The oil & gas midstream industry faced multiple challenges in 2022: an increase in demand for American LNG from Europe, growing emissions and ESG pressures, volatile margins and markets, and rising gas and oil production. In 2023, we expect similar challenges and dynamics that will test midstream markets again. Some of these challenges and dynamics that will likely impact midstream in 2023 are summarized below:
New Permian gas takeaway capacity additions will support production growth while oil will suffer from a lack of new additions
With natural gas production reaching highs of over 16 billion cubic feet per day (Bcf/d), three new projects in the Permian will expand existing gas pipeline capacity:
- Kinder Morgan’s Gulf Coast Express Pipeline Expansion will increase compression on the pipeline, boosting capacity by 0.57 Bcf/d to reach 2.55 Bcf/d. The project is expected to become operational in December 2023.
- Another Kinder Morgan project, the Permian Highway Pipeline Expansion, will increase compression and boost capacity by 0.55 Bcf/d to get to 2.65 Bcf/d. The project is scheduled to commence operation in November 2023.

****************************************

What the exercise asks
Can you rewrite everything in the midstream outlook from "- Another Kinder" down to "in November 2023.", with "Permian Highway Pipeline Expansion" replaced by "PHP Expansion"?

Collected data
****************************************

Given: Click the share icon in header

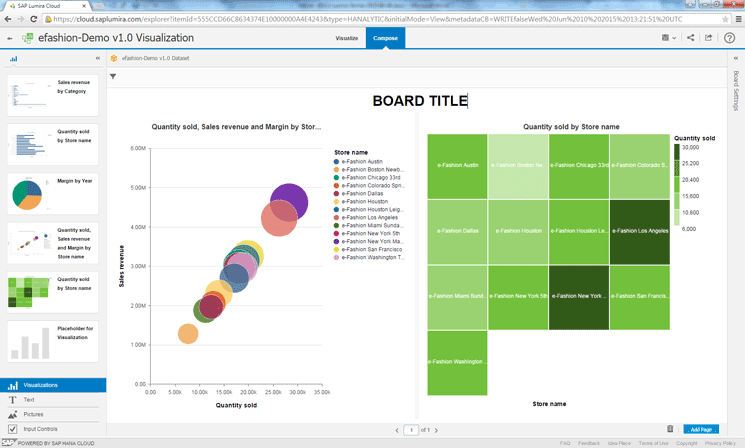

****************************************

Solution to this problem
- Another Kinder Morgan project, the PHP Expansion, will increase compression and boost capacity by 0.55 Bcf/d to get to 2.65 Bcf/d. The project is scheduled to commence operation in November 2023.